Rejeitado nas urnas, defensor da Reforma Trabalhista, Magno Malta, quer virar ministro

Os capixabas rejeitaram nas urnas o senador Magno Malta que obteve apenas 17,05% dos votos. Ou seja, foi rejeitado por 82,95%.  Resultado esse da sua atuação contra os trabalhadores que perderam direitos e foram massacrados pelos projetos aprovados e defendidos por um dos maiores defensores de Bolsonaro.

O senador votou favorável à Reforma Trabalhista e a Terceirização; tem se posicionado a favor da proposta em tramitação da Reforma da Previdência; votou a favor da PEC dos Gastos (241).

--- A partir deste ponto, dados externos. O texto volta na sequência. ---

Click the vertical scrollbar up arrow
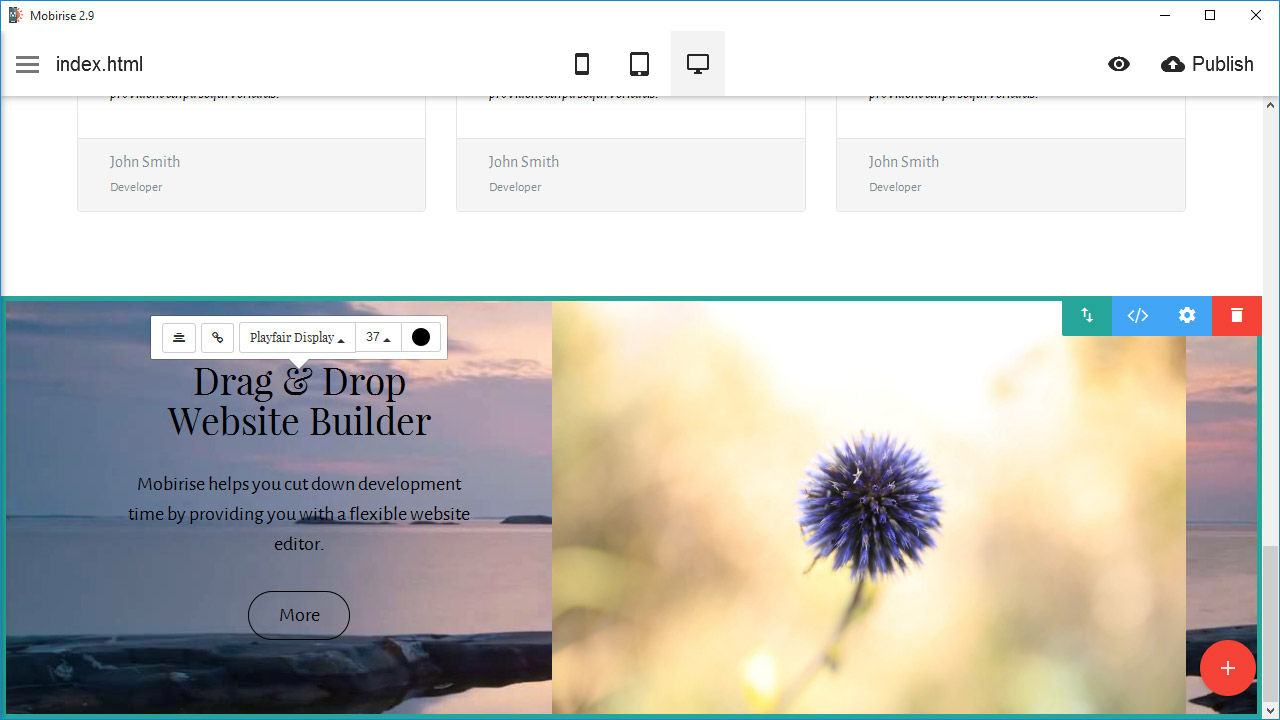pos(1271,105)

Ou seja, das quatro votações, todas atuou contra as demandas da sociedade e dos servidores. Ao ser a favor da PEC dos gastos, atuou contrário às necessidades do país em garantir serviços públicos de qualidade à população, limitando assim os investimentos à inflação do período, muitas vezes bem aquém das demandas sociais.

Além disso, em 2018 já gastou mais de R$ 285.603,30 de cota parlamentar, sendo o senador mais oneroso aos capixabas; recebe auxílio-moradia e mantém 44 pessoas atuando em seu mandato.

Justificando sua derrota, Magno Malta, tem dito que “a urna é um detalhe e quem escreve a nossa vida e a nossa história é Deus.” No entanto, a perda do senado não garante de fato que os trabalhadores ficarão livres de suas propostas contra os brasileiros. Além de sua esposa, Lauriete ter sido eleita, onde deverá seguir a pauta do marido, também tem manifestado a intenção de um cargo em um futuro governo Bolsonaro.

Em agosto chegou a afirmar na imprensa capixaba que, caso Bolsonaro seja eleito, ele almeja ocupar o cargo de ministério da Defesa, da Segurança Pública ou até das Relações Exteriores.

No entanto, seria uma total contradição tornasse ministro de Bolsonaro. Isso seria rasgar todo discurso do candidato à presidência que defende severas punições à bandidos, inclusive políticos denunciados por corrupção e demais crimes. Malta além de atuar contra a sociedade, recentemente foi denunciado por ter praticar diversos crimes durante atuação na CPI da Pedofilia, chegando a colocar atrás das grades um inocente.

É preciso que o próximo presidente coloque em seus cargos apenas pessoas idôneas que de fato venham defender as necessidades da sociedade brasileira.

Com informações de A Gazeta, Século Diário e Veja.